## START Document excerpt
Seeking for help with NVMe arbitration questions

Tue Apr 25 17:26:50 PDT 2023

Hi experts,

I'm trying to evaluate how NVMe arbitration would impact the overall
IO performance but have been suffering from finding the correct
materials. Thus, I'm reaching out for your expertise help. Could you
please comment on my following questions? I'm a newbie to this area,
so some of the questions might be beyond this mail-list's scope. But
any help is much appreciated!

1. To be more specific, I'm trying to enable WRR for accelerating a
specific set of IOs. So first, I'm figuring out in which layer the
arbitration works. From my understanding, today the NVMe block layer
adopts a multi-queue design to leverage the high density of CPU cores.
But I'm confused about if the WRR works in software queues or the
hardware queues. I suppose it's among hardware queues. Otherwise, it
brings synchronization problems to the software queues, which seems to
be against the design intention of parallelizing IO submissions. Am I
getting it right?
## END Document excerpt
→ Challenge
State whether each statement below agrees with the NVMe arbitration post above, answering yes or no and quoting the deciding words of the post. (a) The writer wants to enable WRR to accelerate a specific set of IOs. (b) The writer believes that WRR operates among the software queues. (c) The writer claims extensive experience in this area.
## START Material shown
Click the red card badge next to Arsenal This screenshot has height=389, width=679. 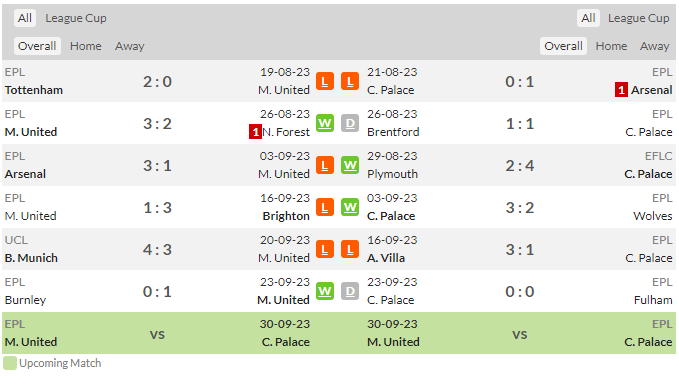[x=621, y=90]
## END Material shown
## START Material shown
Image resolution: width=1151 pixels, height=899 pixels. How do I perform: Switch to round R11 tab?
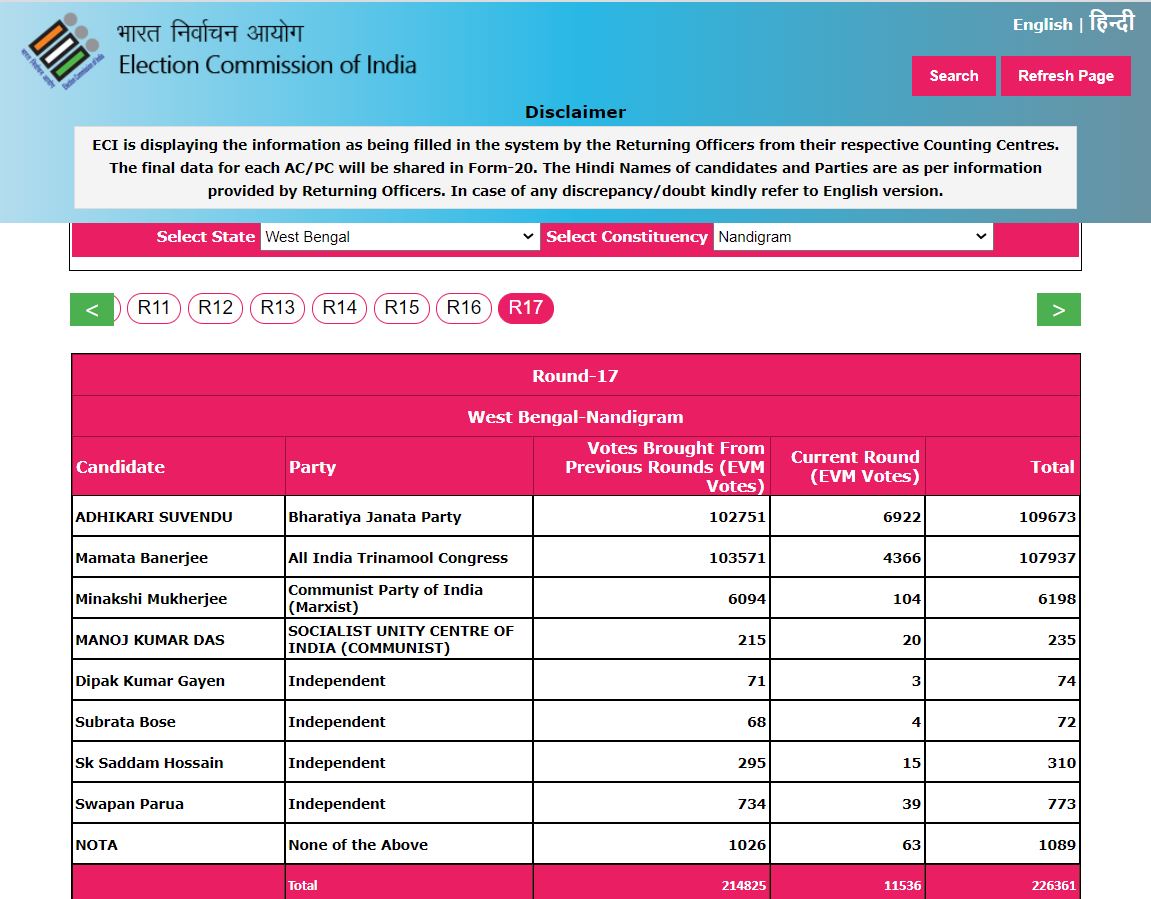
## END Material shown
→ Written answer
(a) Yes: "I'm trying to enable WRR for accelerating a specific set of IOs."
(b) No: "I suppose it's among hardware queues."
(c) No: "I'm a newbie to this area"